PROBLEMS AND TASKS:
1. Set down the passage of the "Angels and Demons" review between "Angels and Demons represents" and "on the surface).", inclusive.
2. Write the next part of the "Angels and Demons" review, picking up right after its final sentence.

TEXT SEGMENT:
★ ★ ★ ★ ★

The face of Gemini's duality on display.I wish Stanley Kubrick could have lived another ten years, so that he could have directed at least one of Dan Brown's illuminating works of fiction. Kubrick would have turned "Angels and Demons" into something so unnerving that there wouldn't have been any chance to tie a neat bow on it's ending like the imminently agreeable, Ronnie Howard, who has been rumored to have risen quickly up the
Masonic chain of command. I know it's a little tacky, but Howard usually casts his lesser known and rumored scientologist brother, Clint in his films, but alas he was AOL. The least he could have done was cast him as some sort of Rahphelite statuary that resembles a gargoyle. Okay, I know it's a cheap shot, but Brown's book deserved better than the company hatchet job performed on it by Opie. If you really want to to have a look at the real deal regarding secret societies, I would advise having another go at "Eyes Wide Shut," Kubrick's masterpiece and expose of sex rituals, programmed slaves and dark orders. Rumor has it that Kubrick got a little too close to the truth and got his Directors Guild card punched for good. There's some pretty decent analysis on the web regarding "Eyes Wide Shut" and programming. But back to the subject at hand.
Angels and Demons represents duality, a quality often associated with Gemini. It's about good and evil, light and dark, catholic versus illuminist, matter vs anti-matter, angels vs demons. You get the picture. From the checkerboard tiled floor in the pivotal assassination scene in "The Manchurian Candidate" to the larger than life chessboard, with human pieces in "The Prisoner" duality plays a huge role in the occult symbolism of the esoteric intelligencia. It represents Hegellian dialectic (problem/solution/synthesis), but also the demarcation of humanity apart from God. "Angels and Demons" is rife with this sort of thematic memes, but the real, dualistic throwdown comes between science and faith and illuminati vs catholic church (at least on the surface).
Harvard professor. Robert Langdon, is called upon to use his powers of deduction and vast knowledge of ancient symbolism to help uncover the theft of an anti-matter canister that is stolen from CERN. The anti-matter was not absconded without brutal symbolism, like an eyeball plucked out for it's use in retinal scanning and the requisite illuminati brand upon the chest of a murdered scientist. Yes, this has all the markings of that evil, secret order, ancient, all seeing, all knowing, controlling the affairs of man. It appears that their hatred of God and faith, plus a long standing grudge against the inquisition has finally come to a head. Langdon is dispatched to Vatican City, where four bishops have been kidnapped and are going to be ritually sacrificed, while the canister of anti-matter is set to go off at midnight and reduce Vatican City to a pile of holy dust. But the evil order didn't take into account, the brilliant Professor Langdon and his lovely companion, a bio-physicist from CERN. Langdon can discern (pun not intended) esoteric imagery and it's significance in about the same time I can unscramble Word Jumble.

★ ★ ★ ★ ★

ENTRIES PROVIDED:
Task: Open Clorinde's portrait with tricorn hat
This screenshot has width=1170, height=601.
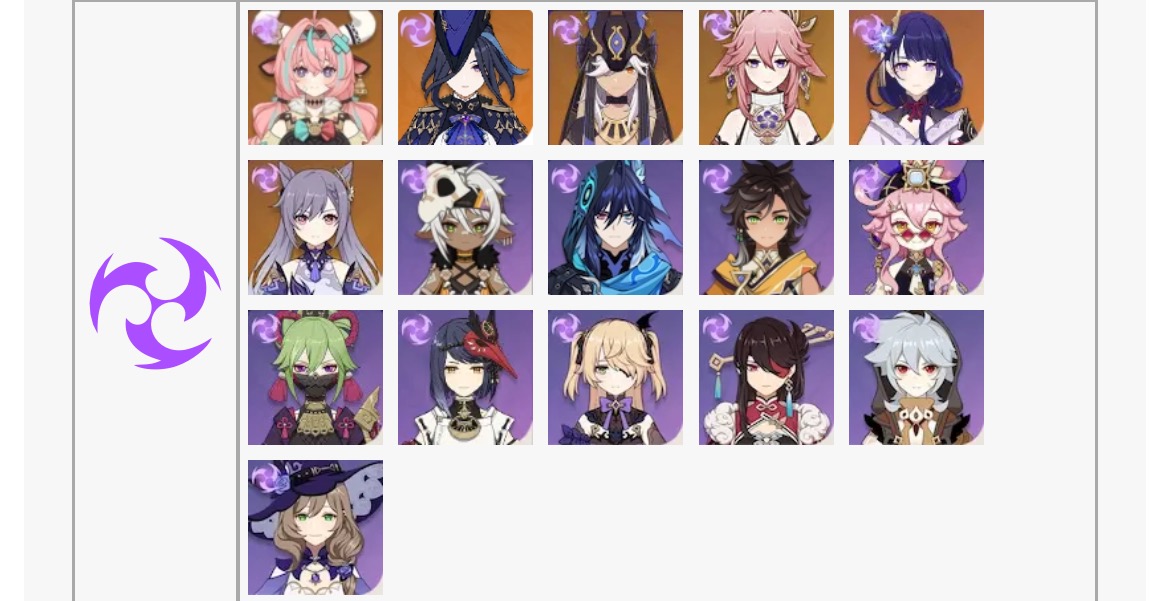Action: [466, 78]
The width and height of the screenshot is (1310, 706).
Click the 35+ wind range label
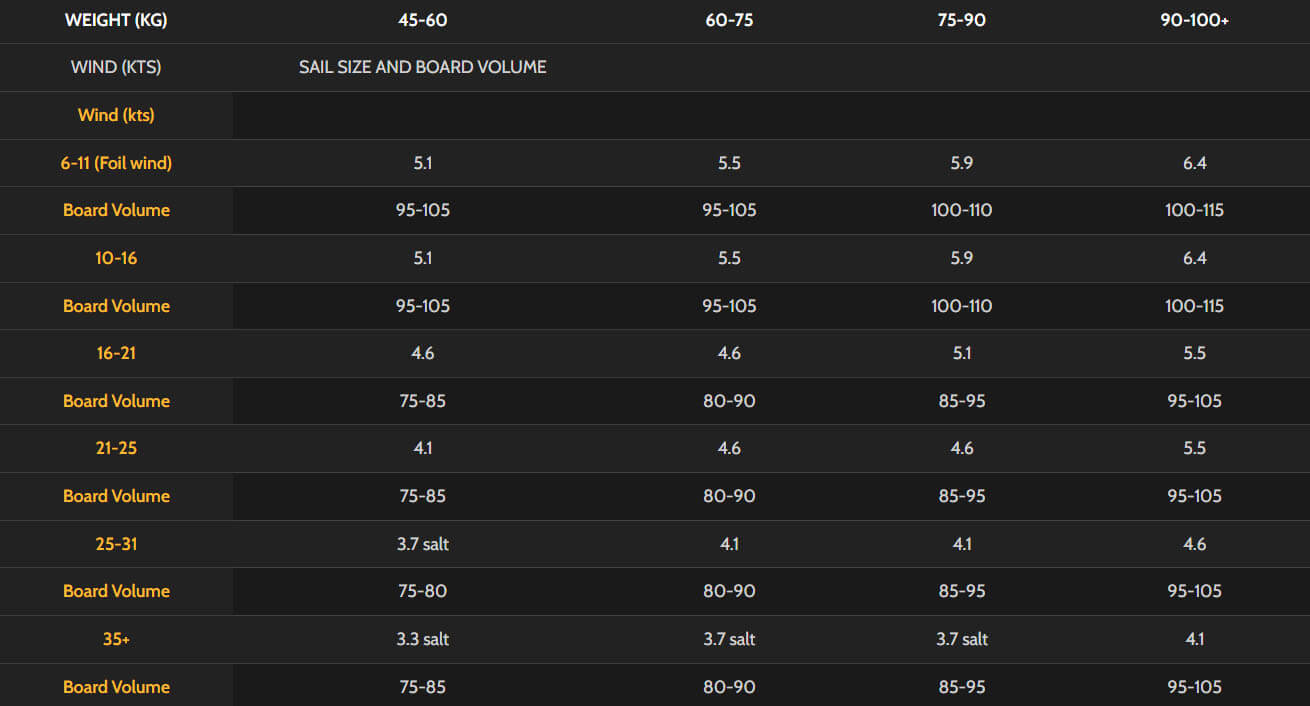(116, 639)
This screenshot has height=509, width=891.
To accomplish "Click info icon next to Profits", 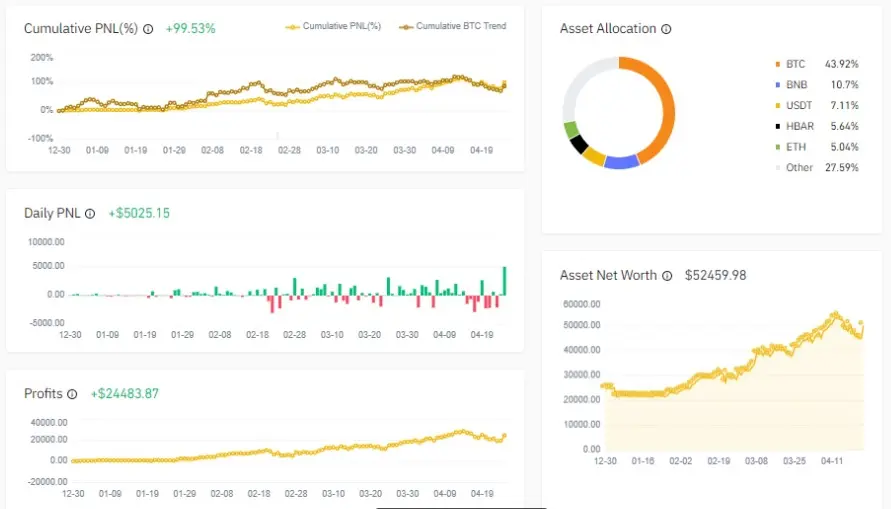I will (x=72, y=394).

★ ★ ★ ★ ★

RESULTS OF THE EXERCISE:
1.
Angels and Demons represents duality, a quality often associated with Gemini. It's about good and evil, light and dark, catholic versus illuminist, matter vs anti-matter, angels vs demons. You get the picture. From the checkerboard tiled floor in the pivotal assassination scene in "The Manchurian Candidate" to the larger than life chessboard, with human pieces in "The Prisoner" duality plays a huge role in the occult symbolism of the esoteric intelligencia. It represents Hegellian dialectic (problem/solution/synthesis), but also the demarcation of humanity apart from God. "Angels and Demons" is rife with this sort of thematic memes, but the real, dualistic throwdown comes between science and faith and illuminati vs catholic church (at least on the surface).

2.
Following the esoteric trail left by the illuminati through sculpture and small churches throughout Rome, Langdon tries to stop the ritual murders of the four bishops, all of whom were in the running to be the new pope. Oh yeah, he had been murdered as well and need a replacement.
Uncovering the trail of elemental procession (death by earth, air, fire, and water), Langdon gets closer to the truth as he uncovers symbol after symbol, until finally, he finds the hidden anti-matter, where the fate of not just Vatican City and Rome rests in a precarious balance between matter and anti-matter, but the catholic church itself with all it's leaders gathered for "Conclave" and it's rich history (not too mention wealth) would be obliterated.
But Langdon saves the day . . . of course and exposes the real, evil, mastermind, who had appropriated all of the illuminist symbols, artifacts, etc, but wasn't really illuminati. So much for the big showdown. In the end, faith wins out over science, with of course help from the man of science (Langdon) and The Illuminati is nothing more than an ancient and defunct order, resurrected by a mad catholic with all kinds of resources and money to masquerade as "the illuminati." All is well in the end and as harmony reigns once again in Vatican City, as the new pope greets his minions from that famous, clerestory window, the camera pulls back and shows the great obelisk that stands opposite The Vatican, like a giant, middle finger. So what's the moral of the story?
The moral of the story is here we have an exploration of duality, in the spirit of Gemini, during the month of Gemini (even though Angels and Demons opened on May 15th), opposites playing off one another, threatening to blow the lid off of the greatest conspiracy of all time and when it's all over, it's Lee Harvey Oswald, James Earl Ray, Sirhan Sirhan all over again. It's wing nut. It's the lone gunmen. It's odd man out. No conspiracy here folks. just move along and go back to your lives, nothing to see and oh yeah, when some wing nut does something out of the blue and mostly tragic, remember, they acted alone.
It's time to see this series (a sequel is already being planned) as a device that gives the public a sense of the curtain being pulled back, only to see what they reveal.